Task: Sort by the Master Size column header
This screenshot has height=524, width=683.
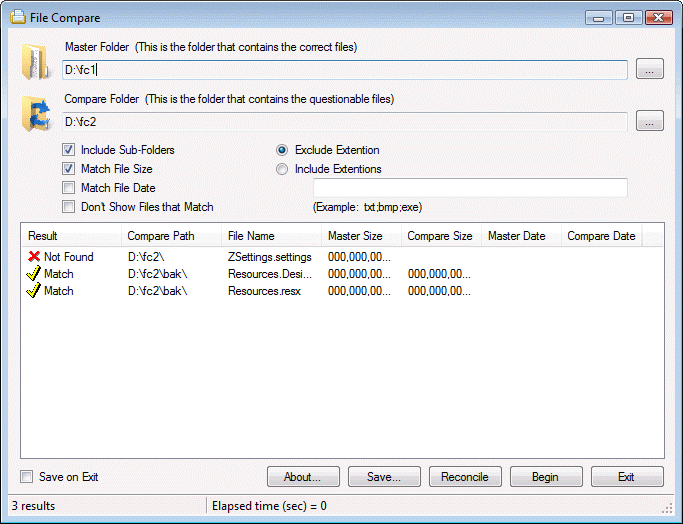Action: pos(361,236)
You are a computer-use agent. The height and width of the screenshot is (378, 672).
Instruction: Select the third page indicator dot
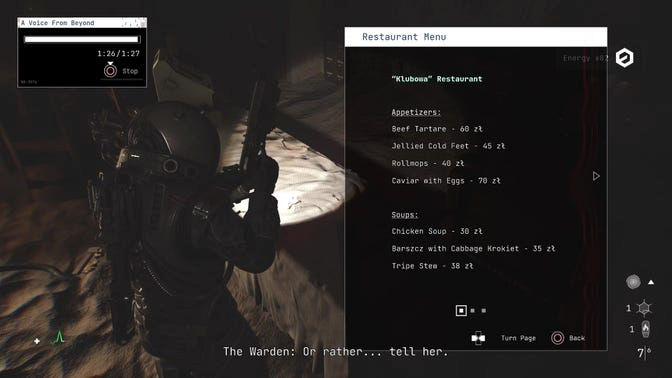pyautogui.click(x=483, y=310)
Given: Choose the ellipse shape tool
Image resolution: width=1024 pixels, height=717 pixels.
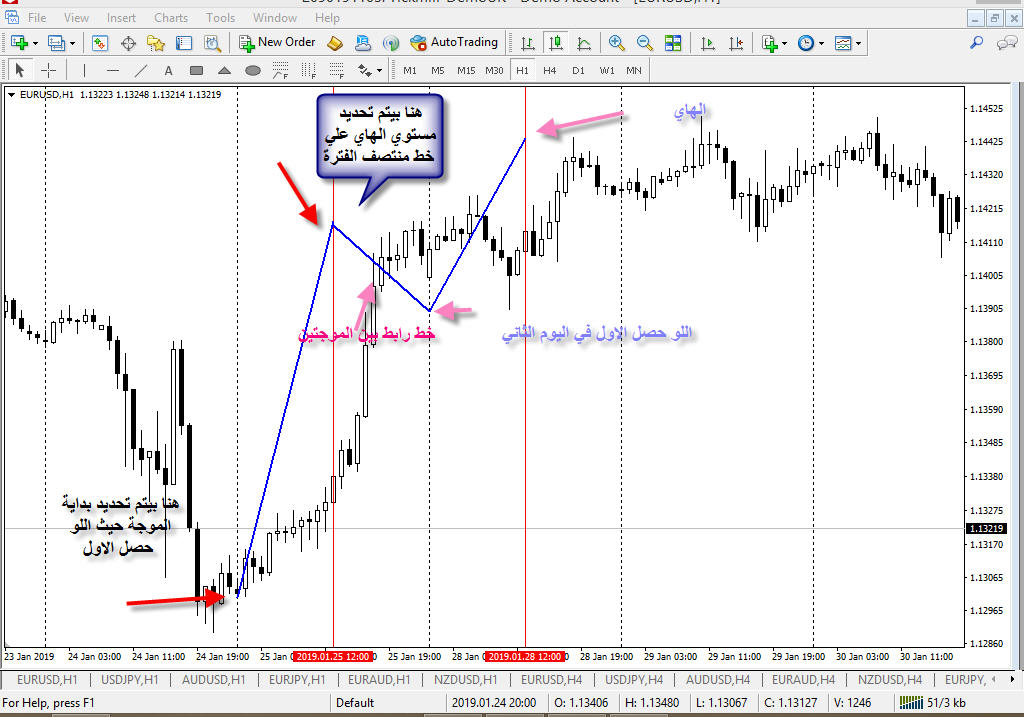Looking at the screenshot, I should [253, 70].
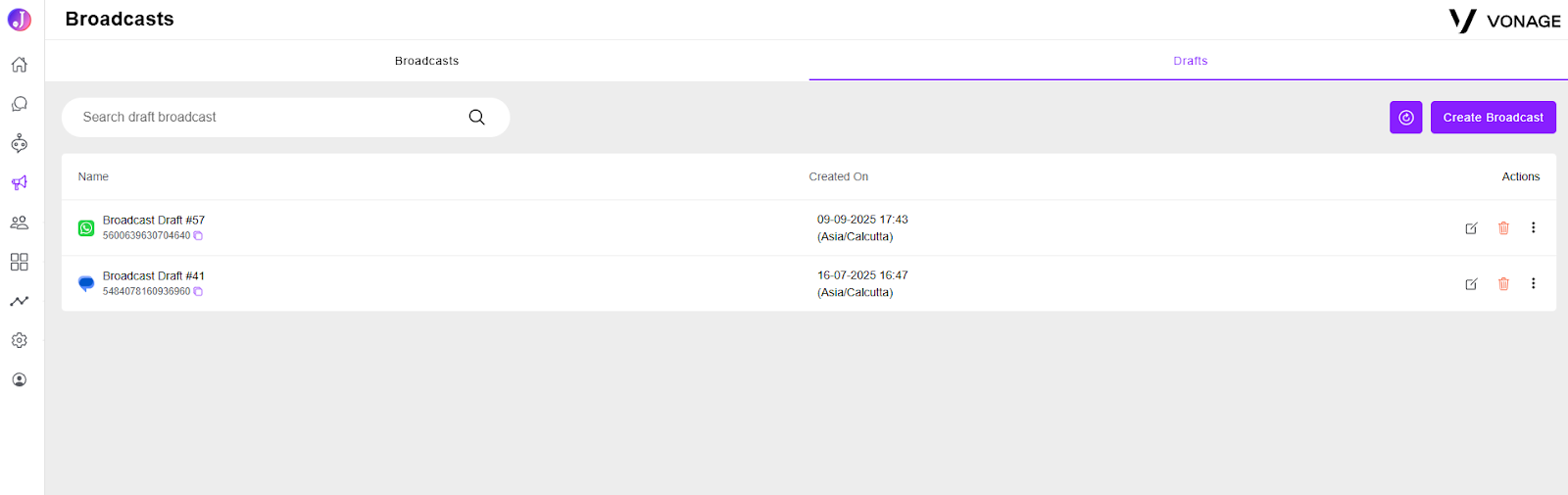Click the Create Broadcast button
The height and width of the screenshot is (495, 1568).
[1493, 118]
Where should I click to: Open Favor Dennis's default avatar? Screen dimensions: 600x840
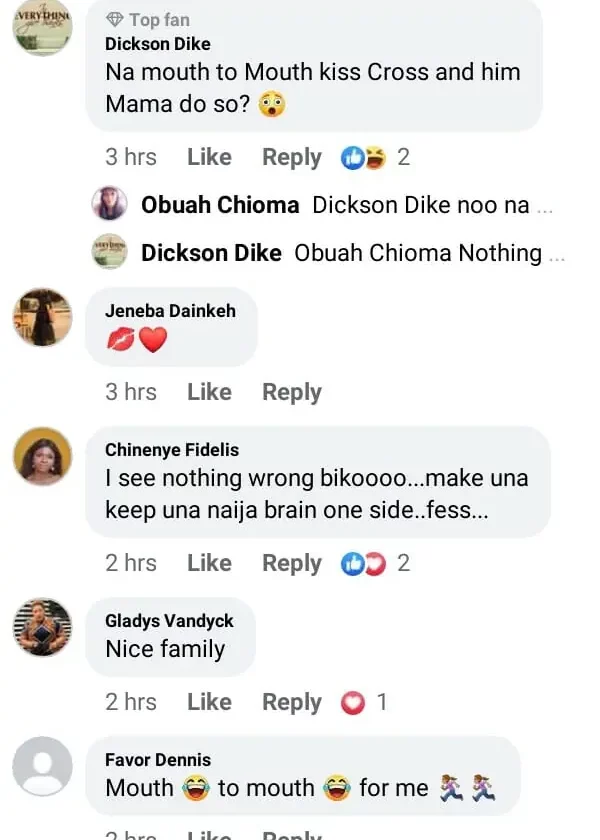pyautogui.click(x=42, y=767)
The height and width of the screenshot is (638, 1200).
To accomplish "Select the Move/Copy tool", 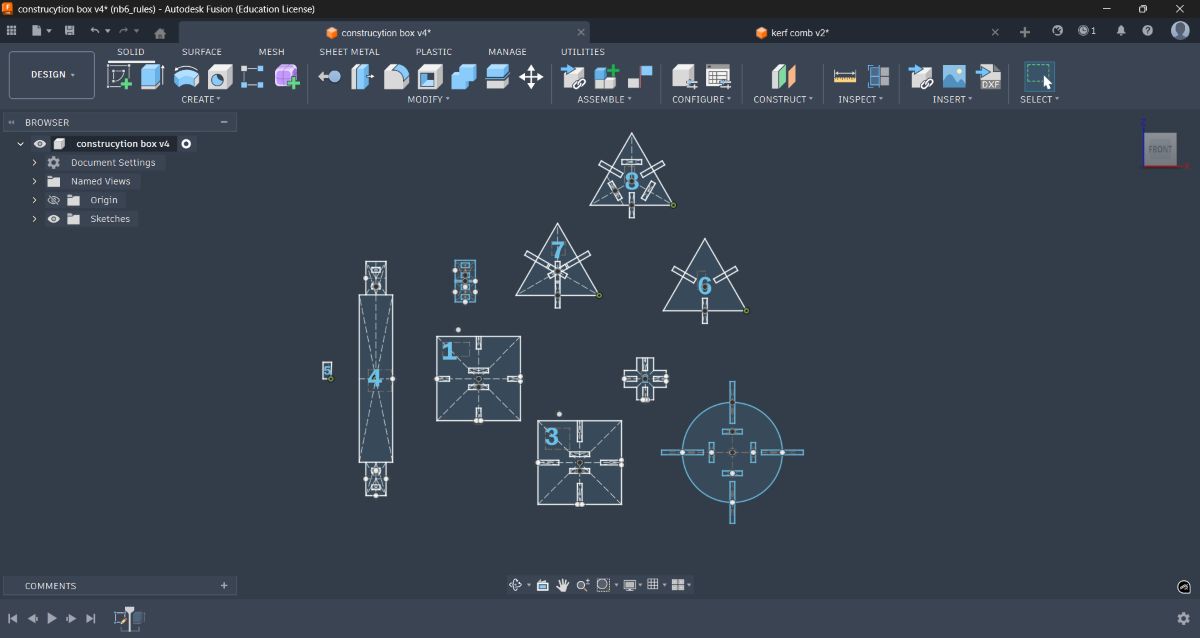I will (x=531, y=76).
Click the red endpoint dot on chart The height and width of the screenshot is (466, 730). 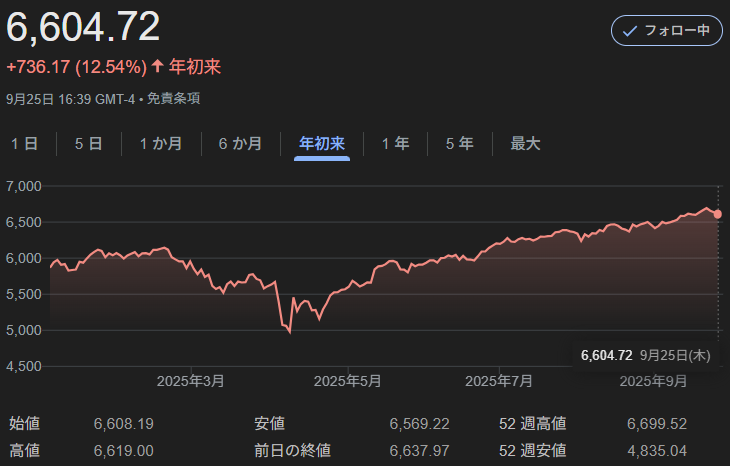coord(718,214)
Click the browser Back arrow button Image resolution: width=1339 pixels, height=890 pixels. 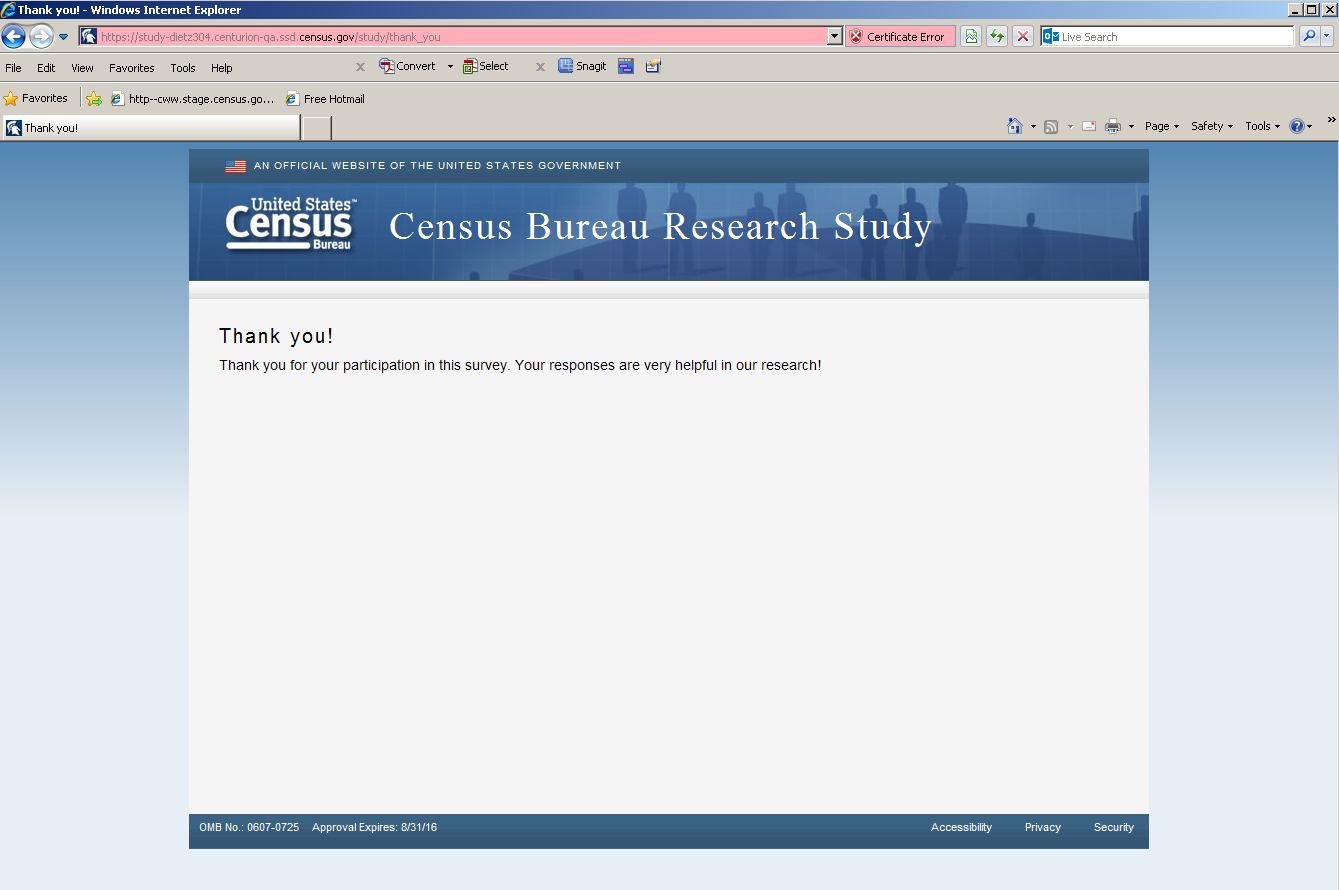coord(14,37)
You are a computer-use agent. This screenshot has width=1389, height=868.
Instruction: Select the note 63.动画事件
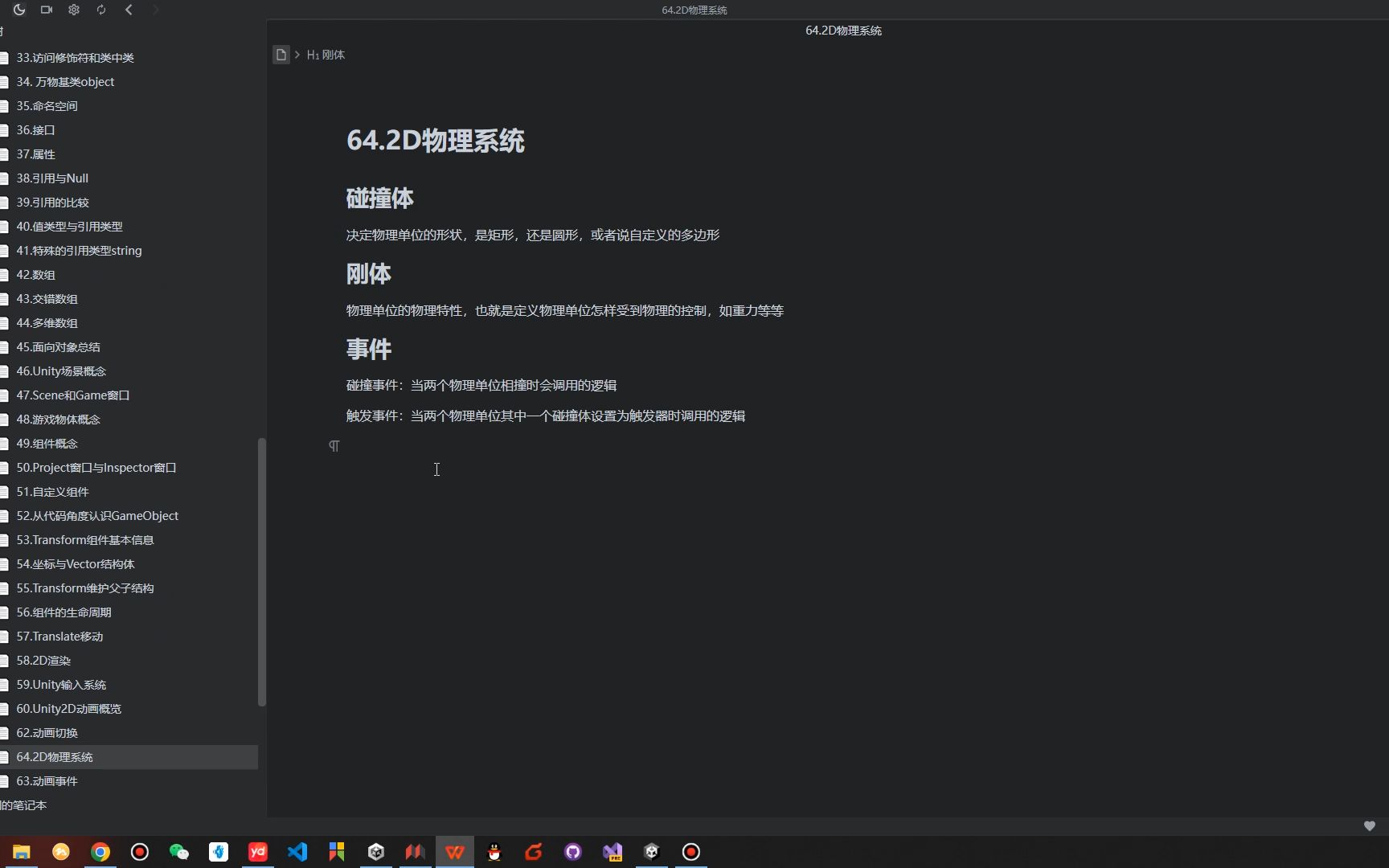click(x=46, y=780)
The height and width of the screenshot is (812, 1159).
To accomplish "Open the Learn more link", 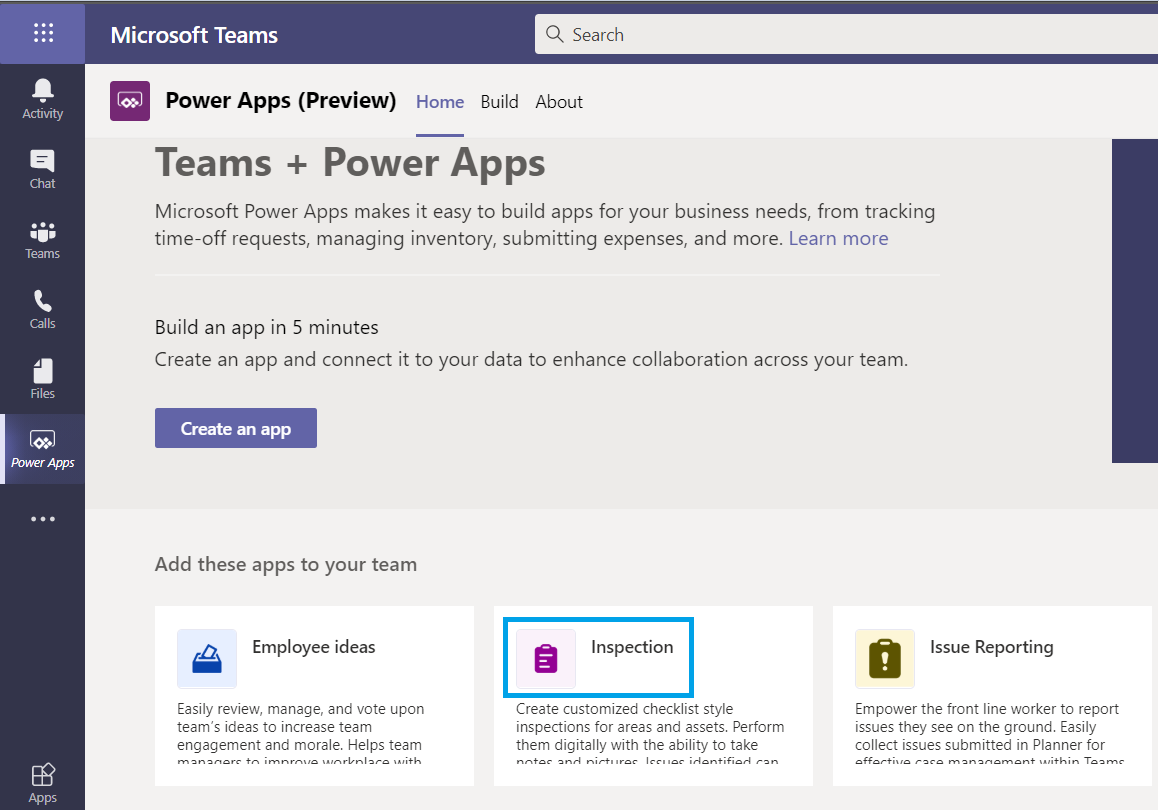I will point(838,238).
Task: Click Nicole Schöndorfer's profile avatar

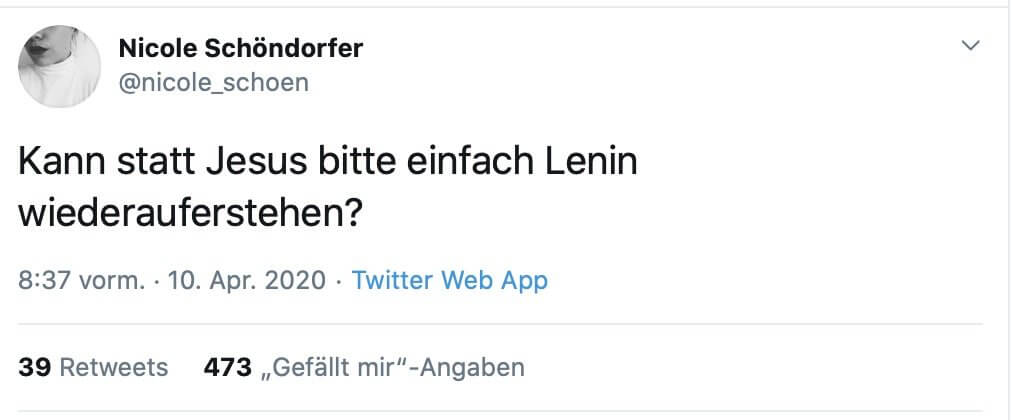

- _Written exercise_
Please shift every coordinate in the answers by -13, and give the material again from its start up to and including the line with "pyautogui.click(x=483, y=310)", requests included. Leave the pictures out of your answer.

- _Output below_
Task: Sort by the Master Size column header
This screenshot has height=524, width=683.
Action: pos(348,223)
You are a computer-use agent. The height and width of the screenshot is (378, 672).
Instruction: Select the third page indicator dot
pyautogui.click(x=470, y=297)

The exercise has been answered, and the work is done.